撮影現場での感染対策として見られる主な取り組み

 多くの撮影現場や制作会社が行っている感染対策の共通点としては、

  • ①現場やセットにおける人数制限や物理的距離の確保
  • ②出演者およびスタッフ用に防具の準備
  • ③清掃などのためのスタッフの雇用

などが見られた。

 ブリティッシュコロンビア州のとある撮影現場では、なんと撮影スタッフ一人一人に一台ずつ自動車を支給するという大胆な取り組みを行っていた。新型コロナウイルスの感染拡大以前では考えられなかったことかもしれない。しかし、感染のリスクを最小限に抑えるためにも、人と人との間の接触を可能な限り減らすために取られた徹底した感染対策と言えよう。また、新型コロナの感染拡大ですっかりおなじみとなった「非接触」も撮影現場に導入。勤怠管理などの事務的な作業を全てデジタル化することにより感染拡大を徹底的に防止しているという。

 また、ウィニペグの制作会社では、撮影方法だけでなく作品自体の内容を変更することで感染対策を徹底。キスシーンや大勢が集まるシーンなど、感染のリスクを伴うシーンを脚本から抜くことにより、出演者の感染リスクを最小限に抑えている。また、同制作会社では、出演者やスタッフなど関係者への食事の提供方法も変化。撮影現場などでよく見られるビュッフェは感染拡大のリスクが高いと考え、代わりに個別に包装された食事を用意。撮影の最中だけでなく、常に気を緩めない姿勢が見て取れる。

 このように、新型コロナの感染拡大により映画の制作現場は様々な変化を強いられている。前述の例からも分かるように、これらの変化はコスト面においても制作会社に負担を及ぼしている。そんな中でも、カナダ国内で映画やテレビの制作に携わる関係者は喜びをあらわにしている。ある制作会社の関係者はCBCのインタビューに対し、「ロサンゼルスのプロデューサーはいまだに制作を再開できていないというから、仕事ができていることを心から幸運に思う」と述べていた。

カナダで制作を行うアメリカの制作会社は今

 ハリウッドをはじめとしたアメリカの制作会社の多くは、撮影現場としてトロントやバンクーバーなどのカナダの都市を撮影現場として選ぶ。理由としては、ニューヨークなどのアメリカの主要都市と似ている風景がありながら、撮影許可が取りやすいことや、撮影料が安いという点が挙げられる。国境を越えて撮影を行っていたアメリカの制作会社にとっても、アメリカとカナダの国境封鎖をはじめ、新型コロナによる打撃は大きい。

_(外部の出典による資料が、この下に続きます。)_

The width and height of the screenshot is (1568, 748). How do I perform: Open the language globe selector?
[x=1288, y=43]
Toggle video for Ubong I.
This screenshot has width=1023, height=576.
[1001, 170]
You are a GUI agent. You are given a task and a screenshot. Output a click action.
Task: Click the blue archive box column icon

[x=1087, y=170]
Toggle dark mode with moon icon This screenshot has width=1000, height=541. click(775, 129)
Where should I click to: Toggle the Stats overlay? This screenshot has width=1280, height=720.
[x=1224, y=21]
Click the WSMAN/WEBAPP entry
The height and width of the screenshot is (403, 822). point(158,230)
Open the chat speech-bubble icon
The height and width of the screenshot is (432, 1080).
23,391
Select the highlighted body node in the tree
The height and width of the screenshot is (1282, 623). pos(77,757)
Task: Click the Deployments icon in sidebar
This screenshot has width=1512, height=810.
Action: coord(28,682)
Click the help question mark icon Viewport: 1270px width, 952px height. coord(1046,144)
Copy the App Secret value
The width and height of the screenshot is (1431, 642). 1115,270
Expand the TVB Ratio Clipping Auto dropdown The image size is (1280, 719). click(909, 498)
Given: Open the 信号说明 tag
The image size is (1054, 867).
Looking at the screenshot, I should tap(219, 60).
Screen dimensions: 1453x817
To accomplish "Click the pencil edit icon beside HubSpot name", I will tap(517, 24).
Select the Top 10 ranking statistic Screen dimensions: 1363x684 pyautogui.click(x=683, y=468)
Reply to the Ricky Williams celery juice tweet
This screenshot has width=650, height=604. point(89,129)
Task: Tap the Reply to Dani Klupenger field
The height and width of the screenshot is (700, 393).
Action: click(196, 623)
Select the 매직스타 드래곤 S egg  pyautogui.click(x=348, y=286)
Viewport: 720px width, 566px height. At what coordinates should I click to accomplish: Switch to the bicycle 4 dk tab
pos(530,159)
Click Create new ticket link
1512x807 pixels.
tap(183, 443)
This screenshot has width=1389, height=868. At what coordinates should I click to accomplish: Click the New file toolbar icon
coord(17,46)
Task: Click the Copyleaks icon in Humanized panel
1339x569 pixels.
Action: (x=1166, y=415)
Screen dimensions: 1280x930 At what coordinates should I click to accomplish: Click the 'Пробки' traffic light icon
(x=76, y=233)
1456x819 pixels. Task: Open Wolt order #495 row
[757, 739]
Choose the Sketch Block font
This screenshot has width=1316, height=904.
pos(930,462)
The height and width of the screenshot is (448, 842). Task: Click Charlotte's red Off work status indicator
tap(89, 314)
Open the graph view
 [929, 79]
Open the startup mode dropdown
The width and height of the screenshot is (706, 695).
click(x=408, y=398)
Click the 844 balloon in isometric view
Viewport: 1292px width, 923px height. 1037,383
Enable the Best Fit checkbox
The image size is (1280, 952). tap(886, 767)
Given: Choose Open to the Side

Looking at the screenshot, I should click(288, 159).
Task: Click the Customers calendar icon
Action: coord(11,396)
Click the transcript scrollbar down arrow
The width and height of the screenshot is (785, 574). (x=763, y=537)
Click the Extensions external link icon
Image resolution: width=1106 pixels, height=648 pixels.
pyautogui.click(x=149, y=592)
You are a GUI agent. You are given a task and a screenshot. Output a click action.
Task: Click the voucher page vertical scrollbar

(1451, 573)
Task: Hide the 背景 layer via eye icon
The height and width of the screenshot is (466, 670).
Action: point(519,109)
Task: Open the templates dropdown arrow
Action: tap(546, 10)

 しかし、感染拡大が徐々に落ち着いてきていることを受け、トロントをはじめとしたカナダの各都市ではハリウッドの制作会社に対して撮影許可を再び出し始めたという。アメリカでの感染拡大が落ち着かない中、新たにカナダでの撮影を選択する制作会社が増えることも予想される。しかし、そうした制作会社に対しても感染拡大対策の徹底は要求されている。撮影のためにアメリカからカナダに入国する制作関係者は他国からの旅行者同様、①新型コロナの症状がないことと②カナダに入国してから14日間隔離をすることなど、条件を満たさなければ撮影に携わることはできない。

州政府による映画制作再開への支援

 コロナ禍で大きな打撃を受けている映画制作会社。そんな中、ケベック州政府は7月中旬に映画業界の関係者を支援すべく、一時的な経済策を打ち出す旨を発表した。『デイ・アフター・トゥモロー』(2004)や『ナイトミュージアム2』(2009)をはじめ、多くの人気作品が撮影されてきたケベック州。州にとっても経済的、そして文化的に重要な役割を果たしている映画業界を金銭的に支援することが今回の経済策の狙いだ。

 具体的には、州政府が5100万カナダドル(およそ40億円)を映画業界へ投資。3月中旬に発せられた緊急事態宣言を受け、補償が少ないながら撮影や制作の中断を余儀なくされた業界を刺激することが期待されている。この経済策を受け、ケベック州の映画業界からも歓迎と感謝の声が寄せられているそうだ。

撮影現場の感染対策をビジネスチャンスに

 映画業界の中には、新型コロナの感染拡大を逆手に取り、新たなビジネスにつなげた企業もある。バンクーバーに拠点を置くとある企業は、コロナ以前は主に映画の特殊効果をメインビジネスとしていた。しかし、新型コロナの感染拡大後、ビジネスの機会は激減。その後、徐々に感染拡大が落ち着いてきたカナダでは様々なビジネスが営業を再開。そんな中、必要とされていたのが撮影現場をはじめとする広い場所や空間の「消毒」だったという。映画の特殊効果として「煙」や「霧」の機械を扱っていたこの企業は、中身を消毒液に変えるなど試行錯誤をしながらそうしたニーズに応えていたという。

 そんな企業に転機をもたらしたのは、アメリカの企業が制作する「照明」だったという。アメリカの企業が手掛けていたのは、殺菌効果が認められている「紫外線」の照明だ。これを見たバンクーバーの企業は、この照明をアメリカの企業から取り寄せ、カナダの企業に提供するビジネスをスタート。映画の撮影現場ではもちろん、その他多くの業界からも需要があるという。

 7月の初旬に「第3ステージ」に入り、映画撮影も徐々に再開しているブリティッシュ・コロンビア州。「映画の撮影現場は特殊な環境」であり、こうした感染拡大対策はとても有効だそうだ。この照明を扱うバンクーバーの企業関係者は、このビジネスを通して「みんなが安心して仕事場に戻れるように願う」と語っていた。

映画鑑賞の新しい形

 コロナ禍を受けて変化を強いられたのは制作現場だけではない。完成した映画を鑑賞する「形」も感染拡大を抑えるべく、変化しつつある。トロントなどでも広がりつつある「ドライブインシネマ」に加え、バンクーバーでは「フローティング・シネマ」が話題となっている。

 「ドライブイン」では各々の車に乗りながら映画を楽しむのに対し、「フローティング」では各グループがボートに乗りながら映画を楽しむのが特徴だ。一つのボートにつき8名まで乗ることが可能であるため、大家族でも十分楽しめる。これからさらに新たな映画館の「形」が生まれることが期待される。

自粛期間中に製作された映画たち

 緊急事態宣言を受け、世界各国同様カナダではロックダウンに伴う「自粛期間」が長期間続いた。自由に外出が出来ず、制作活動の中止を余儀なくされた映画監督のために、Toronto Queer Film Festival(TQFF)の運営チームは「Queer Emergencies」という名の基金を設立。LGBTQ+の映画監督が自粛期間中でも制作活動を続けられるように、そして金銭的に支援するために、という理由で設立されたという。

 これを受け、「自粛期間中に制作された映画」として話題になっている作品もいくつかある。中には2週間という限られた期間の中で作られた作品もあり、これらの作品はオンラインで配信された。いつもとは異なる環境で制作に挑んだ映画監督たち。自粛期間中だからこそ「自分を振り返る時間」が増え、それが作品に反映されたと言う監督もいたそうだ。